[Extracted data entries]
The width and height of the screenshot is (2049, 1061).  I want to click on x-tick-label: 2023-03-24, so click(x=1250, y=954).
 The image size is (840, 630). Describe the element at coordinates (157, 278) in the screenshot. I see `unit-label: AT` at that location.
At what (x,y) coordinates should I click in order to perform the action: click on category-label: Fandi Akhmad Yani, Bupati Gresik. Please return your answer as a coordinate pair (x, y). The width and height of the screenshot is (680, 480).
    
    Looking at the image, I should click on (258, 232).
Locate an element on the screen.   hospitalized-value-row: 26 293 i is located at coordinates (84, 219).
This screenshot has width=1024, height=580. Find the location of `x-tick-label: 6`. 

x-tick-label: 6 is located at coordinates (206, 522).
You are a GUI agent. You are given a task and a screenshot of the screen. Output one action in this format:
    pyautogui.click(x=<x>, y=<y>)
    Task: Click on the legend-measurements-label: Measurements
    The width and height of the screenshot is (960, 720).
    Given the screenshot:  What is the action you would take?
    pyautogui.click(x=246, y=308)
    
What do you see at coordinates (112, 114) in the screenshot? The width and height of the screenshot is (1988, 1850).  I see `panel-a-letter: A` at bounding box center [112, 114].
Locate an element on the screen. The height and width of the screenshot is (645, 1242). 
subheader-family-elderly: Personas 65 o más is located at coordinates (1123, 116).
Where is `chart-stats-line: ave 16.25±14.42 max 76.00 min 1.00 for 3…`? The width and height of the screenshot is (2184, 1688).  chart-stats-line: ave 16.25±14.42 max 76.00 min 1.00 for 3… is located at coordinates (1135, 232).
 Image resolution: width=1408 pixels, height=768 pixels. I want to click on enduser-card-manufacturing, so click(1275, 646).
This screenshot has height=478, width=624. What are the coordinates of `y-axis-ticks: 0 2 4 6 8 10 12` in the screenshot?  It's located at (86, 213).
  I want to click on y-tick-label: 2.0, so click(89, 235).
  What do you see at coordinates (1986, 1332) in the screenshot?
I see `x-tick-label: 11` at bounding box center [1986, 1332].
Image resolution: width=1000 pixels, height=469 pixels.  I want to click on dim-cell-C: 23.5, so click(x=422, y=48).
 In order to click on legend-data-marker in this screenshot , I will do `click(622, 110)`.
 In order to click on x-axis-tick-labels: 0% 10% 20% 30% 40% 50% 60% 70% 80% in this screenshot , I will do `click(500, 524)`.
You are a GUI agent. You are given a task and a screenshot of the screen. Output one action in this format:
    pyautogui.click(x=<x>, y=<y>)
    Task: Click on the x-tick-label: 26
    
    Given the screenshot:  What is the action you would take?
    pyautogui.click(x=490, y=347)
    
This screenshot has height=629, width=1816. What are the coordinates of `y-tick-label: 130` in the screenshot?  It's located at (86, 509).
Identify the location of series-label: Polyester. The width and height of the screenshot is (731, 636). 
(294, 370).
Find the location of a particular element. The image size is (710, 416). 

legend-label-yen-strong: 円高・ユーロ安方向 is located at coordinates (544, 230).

Work required :: Copy out the entries unchanged, from the line containing "Locate an element on the screen. The" through the end of the entries, including both ends.

Exercise solution ::
Locate an element on the screen. The height and width of the screenshot is (645, 1242). 
subheader-family-elderly: Personas 65 o más is located at coordinates (1123, 116).
Where is `chart-stats-line: ave 16.25±14.42 max 76.00 min 1.00 for 3…`? The width and height of the screenshot is (2184, 1688).  chart-stats-line: ave 16.25±14.42 max 76.00 min 1.00 for 3… is located at coordinates (1135, 232).
 Image resolution: width=1408 pixels, height=768 pixels. I want to click on enduser-card-manufacturing, so click(1275, 646).
This screenshot has height=478, width=624. What are the coordinates of `y-axis-ticks: 0 2 4 6 8 10 12` in the screenshot?  It's located at (86, 213).
  I want to click on y-tick-label: 2.0, so click(89, 235).
  What do you see at coordinates (1986, 1332) in the screenshot?
I see `x-tick-label: 11` at bounding box center [1986, 1332].
Image resolution: width=1000 pixels, height=469 pixels.  I want to click on dim-cell-C: 23.5, so click(x=422, y=48).
 In order to click on legend-data-marker in this screenshot , I will do `click(622, 110)`.
 In order to click on x-axis-tick-labels: 0% 10% 20% 30% 40% 50% 60% 70% 80% in this screenshot , I will do `click(500, 524)`.
You are a GUI agent. You are given a task and a screenshot of the screen. Output one action in this format:
    pyautogui.click(x=<x>, y=<y>)
    Task: Click on the x-tick-label: 26
    
    Given the screenshot:  What is the action you would take?
    pyautogui.click(x=490, y=347)
    
This screenshot has height=629, width=1816. What are the coordinates of `y-tick-label: 130` in the screenshot?  It's located at (86, 509).
Identify the location of series-label: Polyester. The width and height of the screenshot is (731, 636). 
(294, 370).
Find the location of a particular element. The image size is (710, 416). 

legend-label-yen-strong: 円高・ユーロ安方向 is located at coordinates (544, 230).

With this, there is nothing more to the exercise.